_WORK ORDER_
Every line from the one with "CEEOL (928, 519)" to the one with "Спорт (134, 166)", including those two, is to be copied exactly; all other lines of the entries below are left out.

_SUPPLIED MATERIAL_
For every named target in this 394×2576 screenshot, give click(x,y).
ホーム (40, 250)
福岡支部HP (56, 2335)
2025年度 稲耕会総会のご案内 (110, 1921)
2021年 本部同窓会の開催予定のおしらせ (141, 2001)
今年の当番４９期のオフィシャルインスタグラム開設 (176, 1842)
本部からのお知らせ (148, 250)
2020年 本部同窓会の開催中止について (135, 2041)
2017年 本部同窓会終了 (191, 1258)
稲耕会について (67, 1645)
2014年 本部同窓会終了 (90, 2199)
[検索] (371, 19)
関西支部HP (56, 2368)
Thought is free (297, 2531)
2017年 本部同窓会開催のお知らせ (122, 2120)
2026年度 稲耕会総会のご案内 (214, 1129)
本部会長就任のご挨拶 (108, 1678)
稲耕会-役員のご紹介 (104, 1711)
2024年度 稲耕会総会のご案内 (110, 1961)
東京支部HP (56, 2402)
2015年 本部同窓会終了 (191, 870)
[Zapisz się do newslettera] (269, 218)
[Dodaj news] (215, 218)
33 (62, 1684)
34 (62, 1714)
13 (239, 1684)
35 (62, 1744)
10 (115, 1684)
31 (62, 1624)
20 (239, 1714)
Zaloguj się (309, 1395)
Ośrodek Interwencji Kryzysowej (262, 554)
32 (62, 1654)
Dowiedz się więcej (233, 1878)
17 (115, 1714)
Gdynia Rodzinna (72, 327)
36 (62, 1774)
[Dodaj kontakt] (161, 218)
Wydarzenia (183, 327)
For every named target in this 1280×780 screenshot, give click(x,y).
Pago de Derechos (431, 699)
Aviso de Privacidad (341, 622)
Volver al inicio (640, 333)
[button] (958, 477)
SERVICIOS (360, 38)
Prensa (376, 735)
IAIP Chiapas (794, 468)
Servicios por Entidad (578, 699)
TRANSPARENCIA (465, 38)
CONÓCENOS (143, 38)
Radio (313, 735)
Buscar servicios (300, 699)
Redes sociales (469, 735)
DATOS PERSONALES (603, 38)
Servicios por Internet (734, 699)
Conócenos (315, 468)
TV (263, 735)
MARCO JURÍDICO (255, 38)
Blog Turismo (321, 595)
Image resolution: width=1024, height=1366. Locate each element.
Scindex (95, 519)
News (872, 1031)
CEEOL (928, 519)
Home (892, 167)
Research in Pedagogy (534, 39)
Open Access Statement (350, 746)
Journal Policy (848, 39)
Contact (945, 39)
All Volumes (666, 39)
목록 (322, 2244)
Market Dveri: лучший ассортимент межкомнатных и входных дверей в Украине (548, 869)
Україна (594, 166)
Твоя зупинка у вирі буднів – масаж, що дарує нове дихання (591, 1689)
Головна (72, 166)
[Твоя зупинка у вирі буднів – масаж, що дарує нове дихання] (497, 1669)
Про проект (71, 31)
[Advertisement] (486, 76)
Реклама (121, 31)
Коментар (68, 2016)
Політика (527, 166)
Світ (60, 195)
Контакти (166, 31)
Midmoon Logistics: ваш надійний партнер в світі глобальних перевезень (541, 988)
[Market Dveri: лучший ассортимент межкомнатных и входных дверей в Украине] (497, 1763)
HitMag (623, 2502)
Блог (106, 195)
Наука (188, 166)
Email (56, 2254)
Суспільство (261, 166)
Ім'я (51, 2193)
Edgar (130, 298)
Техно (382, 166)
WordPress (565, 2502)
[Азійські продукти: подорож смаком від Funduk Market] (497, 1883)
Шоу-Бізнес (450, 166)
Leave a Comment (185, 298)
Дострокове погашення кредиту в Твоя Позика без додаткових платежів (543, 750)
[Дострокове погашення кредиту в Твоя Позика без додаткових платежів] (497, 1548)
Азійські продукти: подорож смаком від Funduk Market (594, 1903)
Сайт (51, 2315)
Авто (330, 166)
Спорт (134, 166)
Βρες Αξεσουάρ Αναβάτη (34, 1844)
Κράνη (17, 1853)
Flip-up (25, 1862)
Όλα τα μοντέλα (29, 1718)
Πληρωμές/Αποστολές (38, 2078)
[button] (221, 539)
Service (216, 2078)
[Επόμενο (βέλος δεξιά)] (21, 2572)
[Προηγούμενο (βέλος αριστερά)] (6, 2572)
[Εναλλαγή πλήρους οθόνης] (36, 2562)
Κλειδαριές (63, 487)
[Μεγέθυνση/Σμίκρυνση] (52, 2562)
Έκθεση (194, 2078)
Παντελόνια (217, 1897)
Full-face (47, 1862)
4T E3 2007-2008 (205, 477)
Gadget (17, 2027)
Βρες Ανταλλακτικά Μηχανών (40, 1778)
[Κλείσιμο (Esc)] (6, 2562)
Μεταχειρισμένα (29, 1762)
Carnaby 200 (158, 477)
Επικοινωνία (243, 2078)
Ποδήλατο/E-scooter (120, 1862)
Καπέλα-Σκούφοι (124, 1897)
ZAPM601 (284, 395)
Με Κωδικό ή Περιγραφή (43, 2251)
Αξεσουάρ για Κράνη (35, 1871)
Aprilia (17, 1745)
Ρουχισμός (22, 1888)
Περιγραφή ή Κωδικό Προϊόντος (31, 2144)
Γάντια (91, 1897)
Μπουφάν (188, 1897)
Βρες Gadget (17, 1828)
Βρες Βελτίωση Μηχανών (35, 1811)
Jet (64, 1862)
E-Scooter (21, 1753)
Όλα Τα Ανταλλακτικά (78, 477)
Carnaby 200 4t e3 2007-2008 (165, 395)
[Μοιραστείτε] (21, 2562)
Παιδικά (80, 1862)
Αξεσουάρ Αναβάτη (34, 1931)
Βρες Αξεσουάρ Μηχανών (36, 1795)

_RESULT FOR THIS TASK_
CEEOL (928, 519)
Home (892, 167)
Research in Pedagogy (534, 39)
Open Access Statement (350, 746)
Journal Policy (848, 39)
Contact (945, 39)
All Volumes (666, 39)
목록 (322, 2244)
Market Dveri: лучший ассортимент межкомнатных и входных дверей в Украине (548, 869)
Україна (594, 166)
Твоя зупинка у вирі буднів – масаж, що дарує нове дихання (591, 1689)
Головна (72, 166)
[Твоя зупинка у вирі буднів – масаж, що дарує нове дихання] (497, 1669)
Про проект (71, 31)
[Advertisement] (486, 76)
Реклама (121, 31)
Коментар (68, 2016)
Політика (527, 166)
Світ (60, 195)
Контакти (166, 31)
Midmoon Logistics: ваш надійний партнер в світі глобальних перевезень (541, 988)
[Market Dveri: лучший ассортимент межкомнатных и входных дверей в Украине] (497, 1763)
HitMag (623, 2502)
Блог (106, 195)
Наука (188, 166)
Email (56, 2254)
Суспільство (261, 166)
Ім'я (51, 2193)
Edgar (130, 298)
Техно (382, 166)
WordPress (565, 2502)
[Азійські продукти: подорож смаком від Funduk Market] (497, 1883)
Шоу-Бізнес (450, 166)
Leave a Comment (185, 298)
Дострокове погашення кредиту в Твоя Позика без додаткових платежів (543, 750)
[Дострокове погашення кредиту в Твоя Позика без додаткових платежів] (497, 1548)
Азійські продукти: подорож смаком від Funduk Market (594, 1903)
Сайт (51, 2315)
Авто (330, 166)
Спорт (134, 166)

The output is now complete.